[llvm-dev] [X86] Memory folding tables in x86 backend

Tue Jul 25 14:02:17 PDT 2017

> On 24 Jul 2017, at 17:35, Chris Lattner <clattner at nondot.org> wrote:
> 
> 
>> On Jul 23, 2017, at 7:09 AM, Simon Pilgrim via llvm-dev <llvm-dev at lists.llvm.org> wrote:
>> 
>> 
>>> On 23 Jul 2017, at 12:19, Joerg Sonnenberger via llvm-dev <llvm-dev at lists.llvm.org> wrote:
>>> 
>>> On Sun, Jul 23, 2017 at 08:48:00AM +0000, Musa, Ayman via llvm-dev wrote:
>>>> 3-     Give up on the auto-generation idea and manually update the current tables iteratively with new chunks of instructions until full state is achieved.
>>>> 
>>>> P.s.
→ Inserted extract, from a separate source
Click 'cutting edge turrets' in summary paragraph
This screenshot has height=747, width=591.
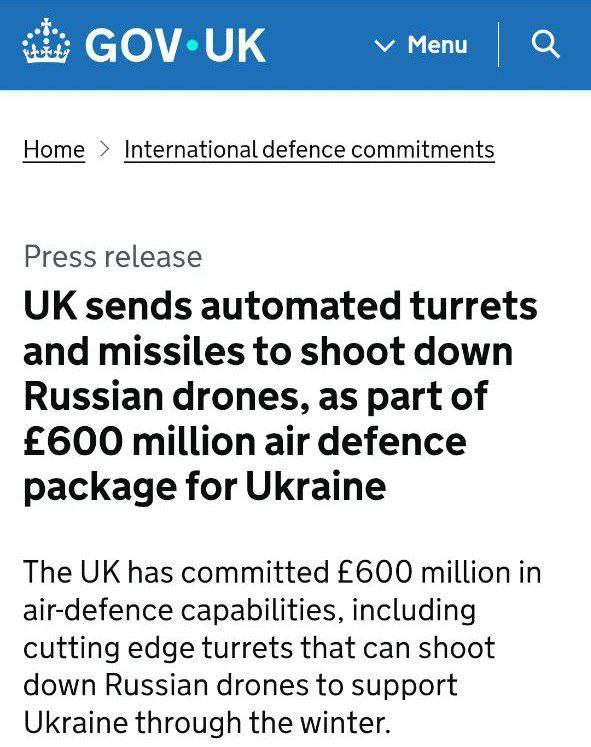tap(159, 648)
The TableGen backend emits more than 5200 entries, while the known exception at this point are ~20.
>>> 
>>> Why can't you do a variation of this by tagging the instructions with a
>>> flag? I.e. for the rm variant, add a flag that says "this has an
>>> equivalent register operand version". Given that a lot of the instruction
>>> patterns are created via multi-classes, I would expect that to require a
>>> lot less than 5200 updates.
>> 
>> +1 An opt-in ‘GenerateMemoryFolding’ style flag (defaulting to false) seems safer to me than than trying to ensure you’ve correctly flagged all illegal instruction fold.
> 
> The counterargument to this is that it adds a lot of cruft to the td files.  It should be a lot more rare for an instruction to be “unfoldable” than to be “foldable”.
> 
> Validation should be straight-foward for this: generate the table automatically using the new tool and see what the differences are.  If the differences are due to incorrect additions, just add the flag to them.
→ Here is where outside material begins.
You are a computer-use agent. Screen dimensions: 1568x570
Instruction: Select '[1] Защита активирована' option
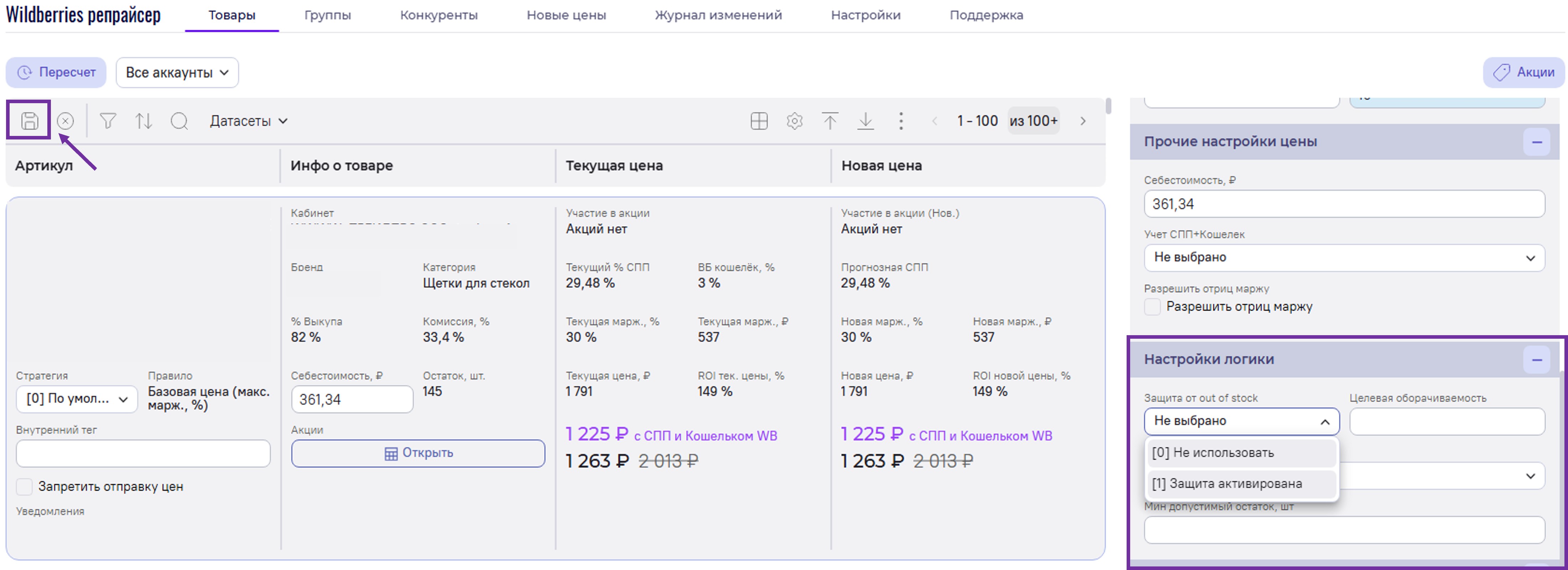coord(1227,484)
I’m being pessimistic but the previous attempt at this failed because the testing missed so many cases, mainly due to the scale of the multiple problems that the patch was trying to fix in one go. Adding initial tablegen support and then enabling a few related instructions at a time gives us a decent chance of easily bisecting + fixing individual problems. Chandler went into some detail on this in D32684 and rL304762.

Once the majority of instructions are enabled, identifying the remaining problem cases should be more straightforward and inverting the flag to an opt-out ‘DoNotGenerateMemoryFolding’ a much easier task, removing much of the temporary cruft - although if the process stalls part way through we could be stuck with it longer than liked.

I’d add that many of these folding table entries are only tested by the stack-folding tests, and despite our efforts they don’t have close to full coverage (especially the endless AVX512 instructions and variations….)

Sorry this comment is coming over as so very glass half empty!